#### Exercise description
Lines before the one containing "Screen dimensions: 1105x1028" are to be left out; that line and every line after it, through the last line below, are to be reproduced exactly.

#### Material supplied
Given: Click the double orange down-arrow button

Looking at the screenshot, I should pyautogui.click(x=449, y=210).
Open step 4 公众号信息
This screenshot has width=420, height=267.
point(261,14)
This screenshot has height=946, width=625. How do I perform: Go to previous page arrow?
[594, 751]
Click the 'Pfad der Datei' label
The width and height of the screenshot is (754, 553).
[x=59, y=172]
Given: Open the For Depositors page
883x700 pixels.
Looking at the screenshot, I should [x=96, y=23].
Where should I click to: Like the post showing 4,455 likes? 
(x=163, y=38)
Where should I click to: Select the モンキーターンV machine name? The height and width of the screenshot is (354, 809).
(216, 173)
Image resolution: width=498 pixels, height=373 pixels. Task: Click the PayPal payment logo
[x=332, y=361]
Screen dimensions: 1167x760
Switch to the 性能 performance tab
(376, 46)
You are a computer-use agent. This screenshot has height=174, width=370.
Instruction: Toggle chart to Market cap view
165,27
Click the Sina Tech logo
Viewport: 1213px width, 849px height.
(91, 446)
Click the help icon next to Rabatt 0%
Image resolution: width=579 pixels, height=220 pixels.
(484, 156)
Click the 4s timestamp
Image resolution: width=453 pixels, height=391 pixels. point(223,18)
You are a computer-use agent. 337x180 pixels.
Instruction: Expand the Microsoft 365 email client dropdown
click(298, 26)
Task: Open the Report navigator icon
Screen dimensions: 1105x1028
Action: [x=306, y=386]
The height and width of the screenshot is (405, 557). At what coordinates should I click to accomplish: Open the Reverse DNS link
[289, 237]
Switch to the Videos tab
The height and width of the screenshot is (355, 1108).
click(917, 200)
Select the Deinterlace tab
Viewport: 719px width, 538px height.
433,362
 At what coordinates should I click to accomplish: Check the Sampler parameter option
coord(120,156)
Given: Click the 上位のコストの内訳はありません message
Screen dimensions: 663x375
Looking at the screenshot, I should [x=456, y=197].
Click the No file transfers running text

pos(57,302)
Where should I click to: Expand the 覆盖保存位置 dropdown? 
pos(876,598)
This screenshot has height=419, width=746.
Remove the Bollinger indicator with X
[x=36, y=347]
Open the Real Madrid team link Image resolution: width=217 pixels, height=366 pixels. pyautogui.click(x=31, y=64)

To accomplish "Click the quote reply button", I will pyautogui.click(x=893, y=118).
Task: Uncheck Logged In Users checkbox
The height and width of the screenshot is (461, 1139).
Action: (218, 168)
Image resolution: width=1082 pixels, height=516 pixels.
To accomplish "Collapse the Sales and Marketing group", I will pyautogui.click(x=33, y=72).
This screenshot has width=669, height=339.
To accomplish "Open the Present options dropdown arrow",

#### Output
Screen dimensions: 1105x1028
Action: [x=306, y=386]
The height and width of the screenshot is (405, 557). At what coordinates should I click to accomplish: Open the Reverse DNS link
[289, 237]
Switch to the Videos tab
The height and width of the screenshot is (355, 1108).
click(917, 200)
Select the Deinterlace tab
Viewport: 719px width, 538px height.
433,362
 At what coordinates should I click to accomplish: Check the Sampler parameter option
coord(120,156)
Given: Click the 上位のコストの内訳はありません message
Screen dimensions: 663x375
Looking at the screenshot, I should [x=456, y=197].
Click the No file transfers running text

pos(57,302)
Where should I click to: Expand the 覆盖保存位置 dropdown? 
pos(876,598)
This screenshot has height=419, width=746.
Remove the Bollinger indicator with X
[x=36, y=347]
Open the Real Madrid team link Image resolution: width=217 pixels, height=366 pixels. pyautogui.click(x=31, y=64)

To accomplish "Click the quote reply button", I will pyautogui.click(x=893, y=118).
Task: Uncheck Logged In Users checkbox
The height and width of the screenshot is (461, 1139).
Action: (218, 168)
Image resolution: width=1082 pixels, height=516 pixels.
To accomplish "Collapse the Sales and Marketing group", I will pyautogui.click(x=33, y=72).
This screenshot has width=669, height=339.
To accomplish "Open the Present options dropdown arrow",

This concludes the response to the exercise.